Company pays out $25 million after deepfake 'chief financial officer' tricks worker into processing payment

The unfortunate worker was scammed by a deepfake 'chief financial officer'.

A company has paid out a whopping $25 million after a deepfake 'chief financial officer' tricked a worker into processing the large financial payment.

Deepfakes have been a very worrying development as AI capabilities continue to grow.

Just in the past few weeks, we've seen Taylor Swift become the victim of AI deepfake nudes, with the 'Shake it Off' singer said to be 'considering legal action' surrounding the matter.

Now, a finance worker in Hong Kong has been duped into paying $25 million by fraudsters who posed as his company's chief financial officer on a video call.

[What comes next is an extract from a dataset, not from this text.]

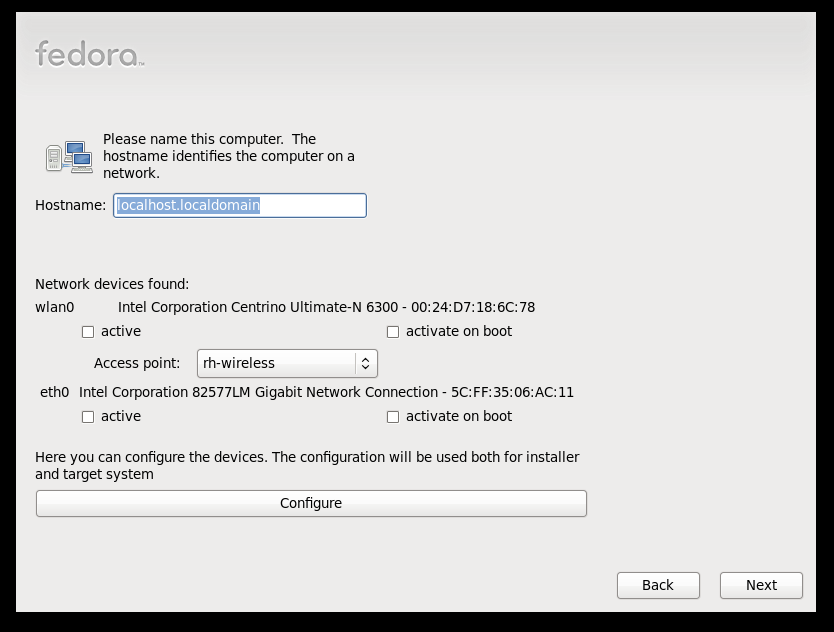
Task: Click the rh-wireless combo box arrows
Action: 365,363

To be honest, after seeing the face of someone you recognize on a video call, you are not really going to have any suspicions surrounding sending the money over.

However, what the worker thought was his company's chief financial officer was actually a deepfake recreation, according to Hong Kong police.

The payment was part of a deepfake scam.
Getty Stock Images

Speaking to reporters at a press conference on Friday (February 2), acting senior superintendent Baron Chan told reporters: "Because the people in the video conference looked like the real people, the informant [clerk]...made 15 transactions as instructed to five local bank accounts, which came to a total of HK$200 million."

Officers suspect that the deepfake was created based on past genuine online conferences attended by staff from the company.

"This time, in a multi-person video conference, it turns out that everyone you see is fake," Chan told local press.

"I believe the fraudster downloaded videos in advance and then used AI to add fake voices to use in the video conference."

The worker was instructed to make the $25 million transaction on the call - something he thought was completely legitimate.

The worker made the $25 million transaction.
Getty Stock Images

But after inquiring the huge transaction at the company's headquarters a week later, the worker devastatingly discovered it was a scam.

This particular worker is not the only one to have been targeted by these deepfake fraudsters, however, with police saying two to three employees from the same company were also targeted.

Chan added: "We want to alert the public to these new deception tactics. In the past, we would assume these scams would only involve two people in one-on-one situations, but we can see from this case that fraudsters are able to use AI technology in online meetings, so people must be vigilant even in meetings with lots of participants."

This case is the first instance of a scam procuring a large sum of money in Hong Kong.

An investigation is currently underway, with no arrests having been made yet.

Police are now advising people to confirm details via regular communication channels to avoid being caught out by a deepfake scam.